Kurucu başkanımız, hocamız, üstadımız merhum Av. Faruk Erem’in başlattığı ve geçmişi on yılları bulan bir gelenekle, Türkiye Barolar Birliği’nin her adli yıl açılışında aldığı söz; yargı sisteminin içinde bulunduğu durumu açıklıkla ortaya koyan, sorunları tespit eden ama çözüm yöntemlerini de gösteren ve yargının kurucu unsurlarından olan savunmanın, zorluklar karşısında sorumluluk yüklenmekten kaçınmayacağını vurgulayan birer politika belgesi niteliğindedir. Yargı sistemimizin içinde bulunduğu durumu ortaya koymak, bizler için hem bir gelenektir hem de 1136 sayılı Avukatlık Kanunu ile Türkiye Barolar Birliğine verilen “hukukun üstünlüğünü, insan haklarını savunmak ve korumak, bu kavramlara işlerlik kazandırmak” hükmünden gelen kanuni bir sorumluluktur.

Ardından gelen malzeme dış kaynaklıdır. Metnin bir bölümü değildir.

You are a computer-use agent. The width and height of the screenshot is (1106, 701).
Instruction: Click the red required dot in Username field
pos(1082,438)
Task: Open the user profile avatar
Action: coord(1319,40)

Bu konuşmanın, tarihi yükümlülüğümüzün ve kanuni sorumluluğumuzun gereği olduğunu vurgulamak isterim.

Türkiye Barolar Birliği Başkanlarının önceki adli yıl açılış konuşmalarına baktığımız zaman, ülkemizde yargı alanına dair sorunların yeni olmadığını, köklerinin derine ve eskiye dayandığını; ne var ki, bu sorunların ortadan kaldırılması için sistemli politikaların üretilemediğini görmenin getirdiği üzüntüyü ve kaygıyı yaşıyoruz.

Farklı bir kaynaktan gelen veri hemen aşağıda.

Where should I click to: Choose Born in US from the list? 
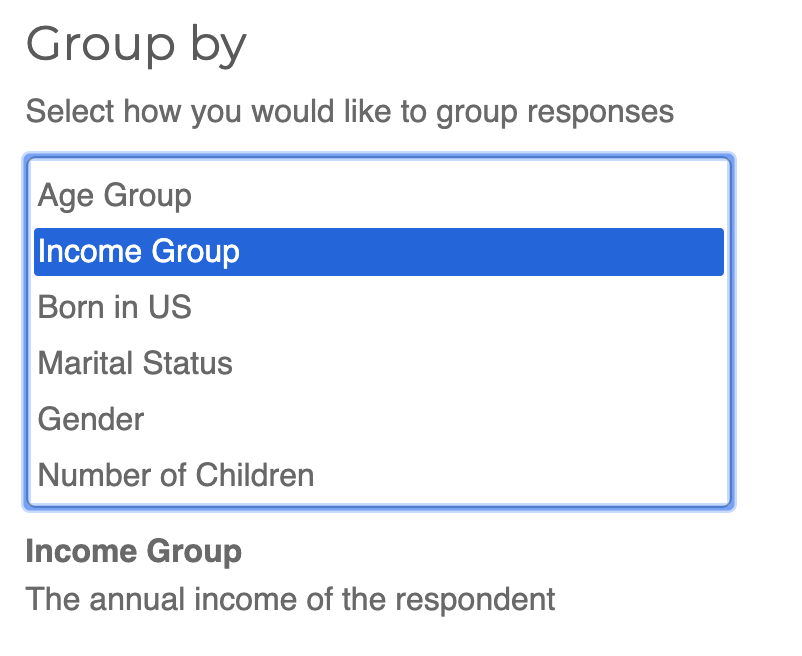(x=114, y=307)
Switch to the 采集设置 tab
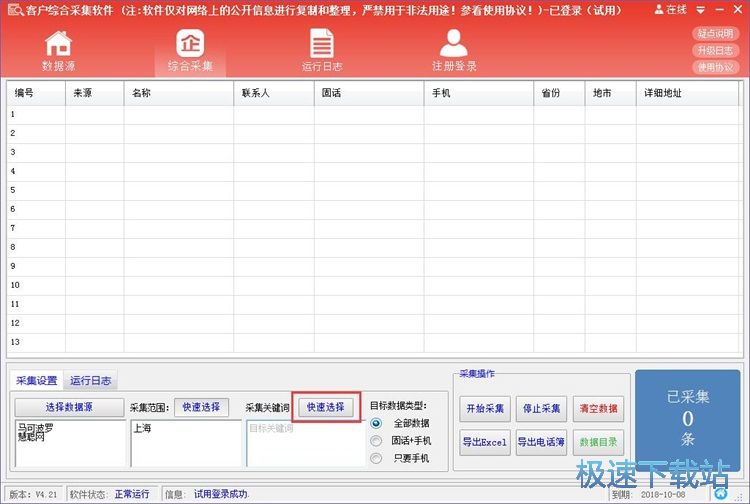Viewport: 750px width, 504px height. coord(36,381)
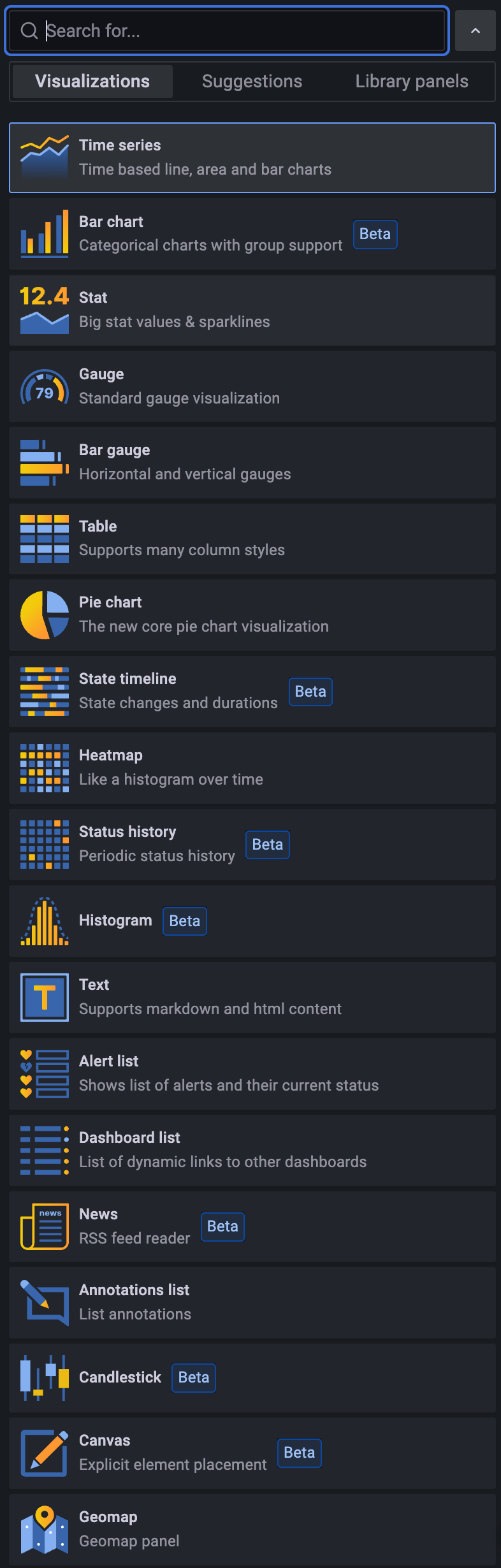Pick the Histogram visualization icon
Viewport: 501px width, 1568px height.
tap(45, 921)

Üstadımız, Başkanımız Eralp Özgen, Anayasa Mahkemesi kararlarının uygulanmamasına vurgu yaptığında ve memleketteki hukuk fakültesi sorununu “diploma makinesi” olarak tanımlayıp bu sorunun ivedilikle çözülmesi gerektiğini söylediğinde sene 1998’di ve ülkede sadece yirmi altı hukuk fakültesi vardı. Bugün Türkiye’de seksen dokuz hukuk fakültesi, her sene binlerce mezunu çoktan tıkanmış bir sistemin içine atmaktadır. Başkanımızın o tarihte dikkat çektiği Anayasa Mahkemesi kararlarının uygulanmaması sorununa ise, bugün bir de bazı Avrupa İnsan Hakları Mahkemesi kararlarının tanınmaması eklenmiştir.

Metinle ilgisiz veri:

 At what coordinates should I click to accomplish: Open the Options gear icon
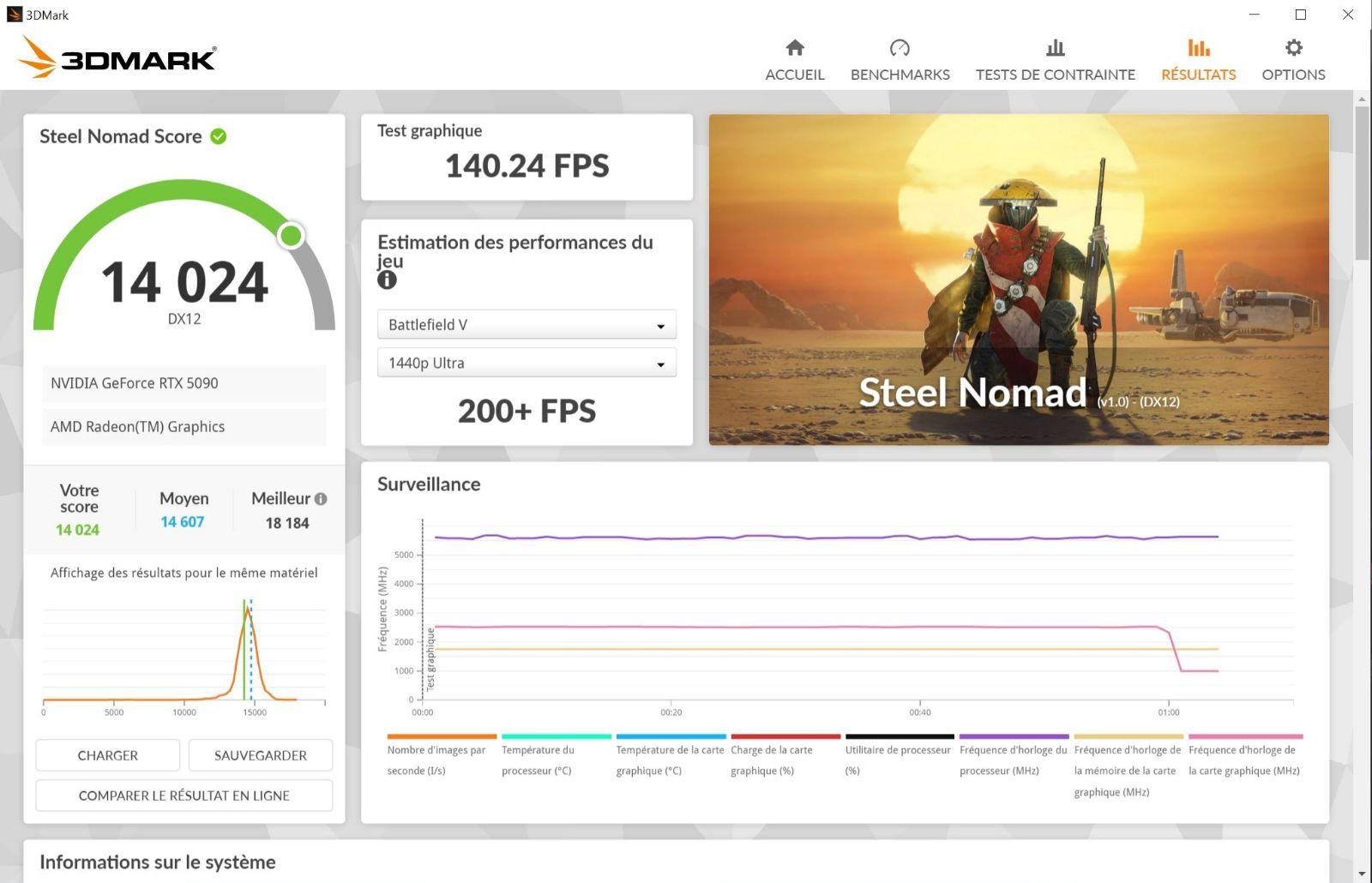[x=1293, y=48]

Hatırasını kalbimizde yaşattığımız Başkanımız Özdemir Özok’un, ülkemizde yargının bağımsız olmadığına ve ivedilikle bu bağımsızlığın sağlanamaması halinde ülkemizi çok daha zor günlerin beklediğine ilişkin uyarısını dile getirmesinin üzerinden bugün itibariyle yirmi sene geçti. Bugün işte tam da Başkanımızın muazzam bir öngörüyle tarif ettiği “o zor günlerin” içinden geçiyoruz.

Kıymetli Başkanımız Vedat Ahsen Coşar, tutuklamanın istisna olmaktan çıkıp kurala ve erken infaza dönmesindeki tehlikeye dikkat çektiğinde sene 2010’du. Aynı konuşmada, zorunlu müdafilik kapsamında görev alan avukatların ücretlerinin avukatlık asgari ücreti düzeyine getirilmesine vurgu yapmıştı. Aradan geçen on iki senede, tutuklamanın bir tedbir değil cezalandırma aracı olarak kullanıldığı çok sayıda örnekle halen karşı karşıyayız. Ayrıca emeklerinin karşılığı her geçen gün eriyen avukatların, bugün Anayasa’daki angarya yasağının sınırlarında dolaşan CMK ücretlerine gösterecekleri en ufak bir tahammüllerinin kalmadığı aşamadayız.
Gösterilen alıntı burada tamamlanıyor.